3. Find tarnish. When copper tarnishes (dulls or becomes discolored), it turns green on the surface. Green roofs on old buildings indicate the roof is made of copper. (Note: Some of the most massive deposits of copper in the U.S. were found by prospectors by accident when they spotted greenish rocks sticking out of the ground.)
4. Scavenge through your home. Many minerals are used to make common household items or things in and around your building or home. These include: sidewalk, bricks, nails, paint, windows, door knobs, floor tiles, plumbing, wiring, toilets and sinks, chairs, televisions, computers, pencils and so forth.
5. Learn and perform the identity test. Memorize these characteristics and testing methods. Identify and classify minerals using these characteristics:
Hardness -- the mineral's ability to resist scratching. If it's soft, it gets scratched easily; if it's hard, it can't be marred. Determine the hardness of your mineral. Lay the glass plate on a flat table. Scratch the mineral along the glass. If the mineral powders, then use your fingernail to feel if the glass is scratched.
Color -- Minerals are colored because certain wave lengths of light are absorbed.
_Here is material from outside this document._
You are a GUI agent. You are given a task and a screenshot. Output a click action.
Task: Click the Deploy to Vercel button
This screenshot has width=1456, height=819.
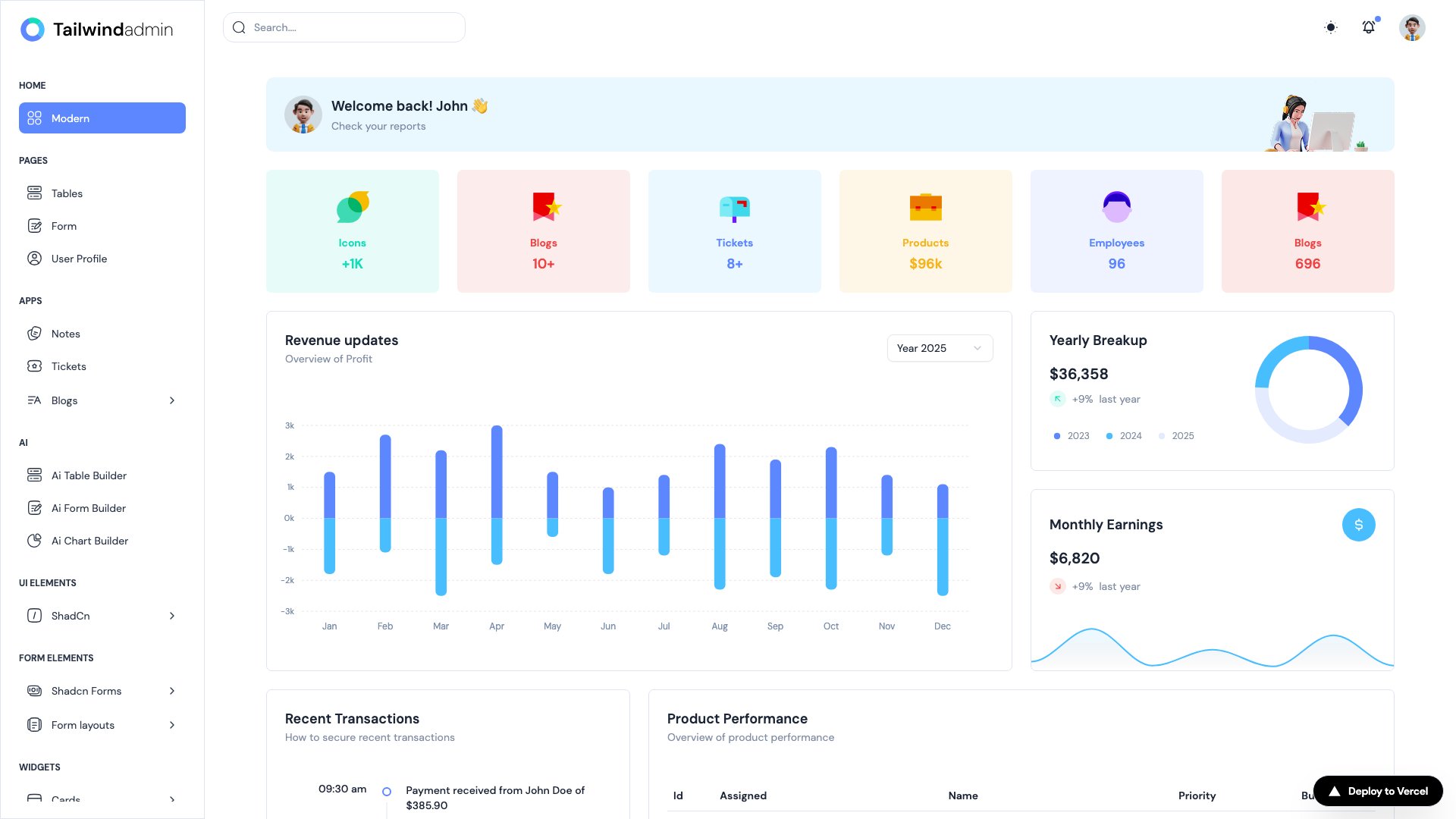point(1377,790)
For some minerals, color alone is an identification method. (Example: Malachite is always sea green.) Determine the color. Identify whether your mineral is light-colored or dark-colored (non-metallics only).
Luster -- Shine; or how light is reflected from the surface of a mineral: metallic and non-metallic. Test the luster (metallic or non-metallic) of your mineral.
Streak -- When you scrape the mineral across a piece of unglazed porcelain (streak plate), the "streak" is the color of the powder mark.
Cleavage -- the ability of a mineral to break along planes. Test whether your sample has cleavage (leveled breaking points). Find the mineral's weak spots.
Specific gravity -- the "heaviness" of a mineral defined as a ratio: the weight of a mineral and the weight of an equal volume of water. (Example: Water has a specific gravity of 1.)
6. Select an object in your home or school. This might include: mirror, radio, alarm clock, electrical wires (copper); spare change (copper, nickel). Prepare "mineral content" cards. On a set of index cards, list the key minerals used in each item. Each set should be a different color. Pick one or two of the items evaluated. Look up and study the properties of the minerals used to make those items.
7. Get to know your toothpaste. Compare two (or more) brands of toothpaste. Toothpaste is made out of several minerals including: calcium carbonate, limestone, sodium carbonate, fluorite, mica
and zinc. Check out the ingredient list. Name the mineral ingredients you find. Make a list of these minerals to see which are most common between the two different brands. Each brand of toothpaste contains a different mixture of minerals, but all toothpastes contain abrasive ("hard") minerals that rub away plaque.
8. Start a collection. Find the natural form of each mineral: beautiful, sparkling quartz, copper, zinc and so on. Make a shadow box to display the minerals. Become more aware of their presence in your daily life by visualizing them in their true, colorful, craggy form.